On 25 September 1997, inspired by a speech during Deng Xiaoping's southern tour, Chen Xiangdong and six other partners founded Silan. It was one of the first private IC manufacturing companies in China.

On 11 March 2003, Silan held its initial public offering becoming a listed company on the Shanghai Stock Exchange. It was the first IC design company to be publicly listed in China.

Silan originally started with a 5-inch wafer chip production line that produced 5,000 pieces a month. After its listing, Silan started building its 6-inch production line.
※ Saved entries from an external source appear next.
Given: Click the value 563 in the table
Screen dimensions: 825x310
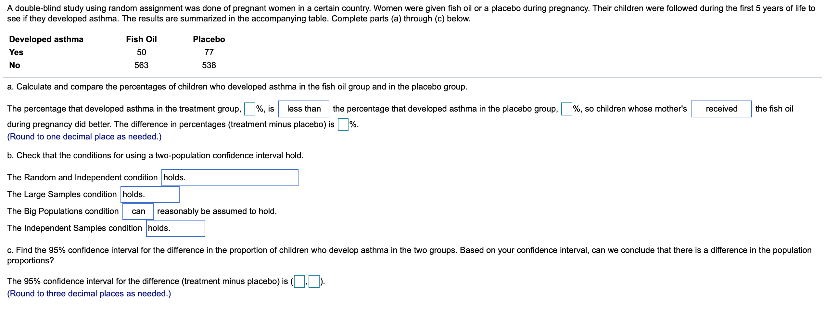Looking at the screenshot, I should click(x=141, y=65).
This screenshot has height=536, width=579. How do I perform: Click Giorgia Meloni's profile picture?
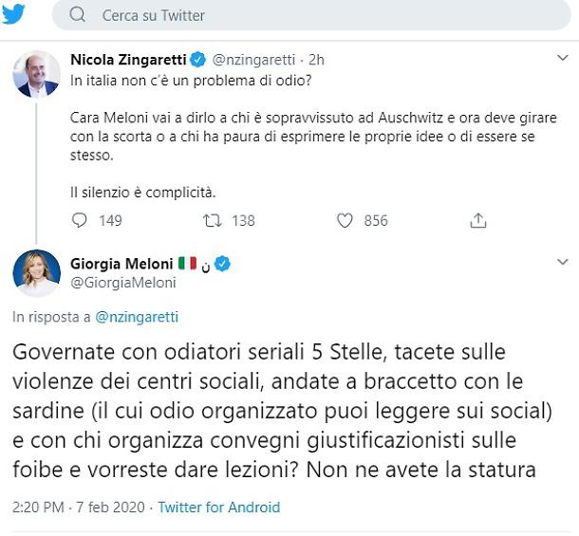click(x=37, y=275)
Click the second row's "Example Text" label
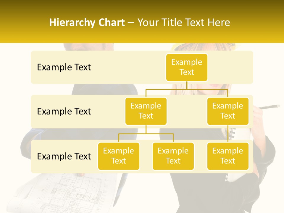 [x=64, y=112]
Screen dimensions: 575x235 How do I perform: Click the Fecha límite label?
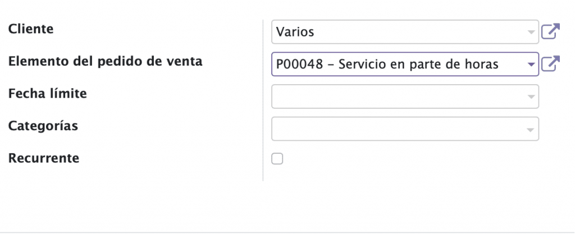(47, 93)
During the 2008 financial crisis, Silan suffered due to a decline in sales orders and a tight cash flow caused by banks requiring it to provide additional loan guarantees. The Hangzhou Municipal Government provided Silan with relief which allowed Silan to repay the loan in six months and emerge from the crisis. After the crisis, Silan adjusted its product line from traditional consumer electronics to more high-end products which were in line with the IDM model.

In 2017, Silan's 8-inch wafer fab started production making it the first in China. By 2020, its monthly production capacity reached 60,000 pieces. It received over 1 billion yuan in funding support from the China Integrated Circuit Industry Investment Fund (ICF).

In February 2022 it was reported that ICF planned to invest 600 million yuan into Silan's 12-inch chip project that was launched in 2021.

In October 2022, Silan announced it aimed to raise 6.5 billion yuan via private placement to expand its output of vehicle power semiconductors due to domestic demand.